## BEGIN

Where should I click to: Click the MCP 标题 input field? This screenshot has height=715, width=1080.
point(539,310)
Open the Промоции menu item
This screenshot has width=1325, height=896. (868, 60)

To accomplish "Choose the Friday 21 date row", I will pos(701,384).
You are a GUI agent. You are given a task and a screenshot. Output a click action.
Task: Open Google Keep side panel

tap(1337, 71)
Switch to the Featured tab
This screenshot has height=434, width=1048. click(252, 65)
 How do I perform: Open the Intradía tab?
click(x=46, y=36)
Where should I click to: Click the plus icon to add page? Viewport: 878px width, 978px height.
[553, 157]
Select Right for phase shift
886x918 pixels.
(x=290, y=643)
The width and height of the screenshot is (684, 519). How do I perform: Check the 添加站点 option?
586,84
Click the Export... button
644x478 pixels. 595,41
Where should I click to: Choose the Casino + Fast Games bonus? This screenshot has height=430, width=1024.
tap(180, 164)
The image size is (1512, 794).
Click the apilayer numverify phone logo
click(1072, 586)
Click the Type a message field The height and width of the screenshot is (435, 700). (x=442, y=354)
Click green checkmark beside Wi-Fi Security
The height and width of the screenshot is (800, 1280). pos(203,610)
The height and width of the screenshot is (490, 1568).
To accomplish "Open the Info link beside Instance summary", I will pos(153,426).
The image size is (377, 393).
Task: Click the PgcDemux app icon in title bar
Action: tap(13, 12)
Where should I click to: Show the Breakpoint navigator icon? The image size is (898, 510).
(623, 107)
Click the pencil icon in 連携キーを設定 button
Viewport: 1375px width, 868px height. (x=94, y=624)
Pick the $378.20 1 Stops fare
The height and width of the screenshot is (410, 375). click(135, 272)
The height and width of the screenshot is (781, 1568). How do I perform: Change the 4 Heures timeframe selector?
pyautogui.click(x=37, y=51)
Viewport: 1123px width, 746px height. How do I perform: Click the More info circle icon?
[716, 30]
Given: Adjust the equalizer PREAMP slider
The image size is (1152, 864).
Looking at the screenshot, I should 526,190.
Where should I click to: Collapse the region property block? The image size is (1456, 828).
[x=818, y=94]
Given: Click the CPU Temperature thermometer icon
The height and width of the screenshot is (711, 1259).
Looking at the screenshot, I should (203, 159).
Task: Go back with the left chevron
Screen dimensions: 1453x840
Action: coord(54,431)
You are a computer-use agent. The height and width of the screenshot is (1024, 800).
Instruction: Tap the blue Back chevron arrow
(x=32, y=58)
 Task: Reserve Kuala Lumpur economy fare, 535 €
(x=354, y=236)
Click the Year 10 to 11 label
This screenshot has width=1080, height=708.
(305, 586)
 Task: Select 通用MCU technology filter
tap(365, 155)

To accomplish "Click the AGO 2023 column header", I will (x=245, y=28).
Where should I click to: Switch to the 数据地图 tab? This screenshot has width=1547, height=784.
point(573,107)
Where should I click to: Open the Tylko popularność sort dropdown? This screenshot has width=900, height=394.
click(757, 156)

## END

> [Given task]: Edit the records from the first line through the line containing "(x=290, y=643)", changing "Featured" to "Trending" and leaving everything else the same.

> [Written answer]:
Where should I click to: Click the MCP 标题 input field? This screenshot has height=715, width=1080.
point(539,310)
Open the Промоции menu item
This screenshot has width=1325, height=896. (868, 60)

To accomplish "Choose the Friday 21 date row", I will pos(701,384).
You are a GUI agent. You are given a task and a screenshot. Output a click action.
Task: Open Google Keep side panel

tap(1337, 71)
Switch to the Trending tab
This screenshot has height=434, width=1048. click(252, 65)
 How do I perform: Open the Intradía tab?
click(x=46, y=36)
Where should I click to: Click the plus icon to add page? Viewport: 878px width, 978px height.
[553, 157]
Select Right for phase shift
886x918 pixels.
(x=290, y=643)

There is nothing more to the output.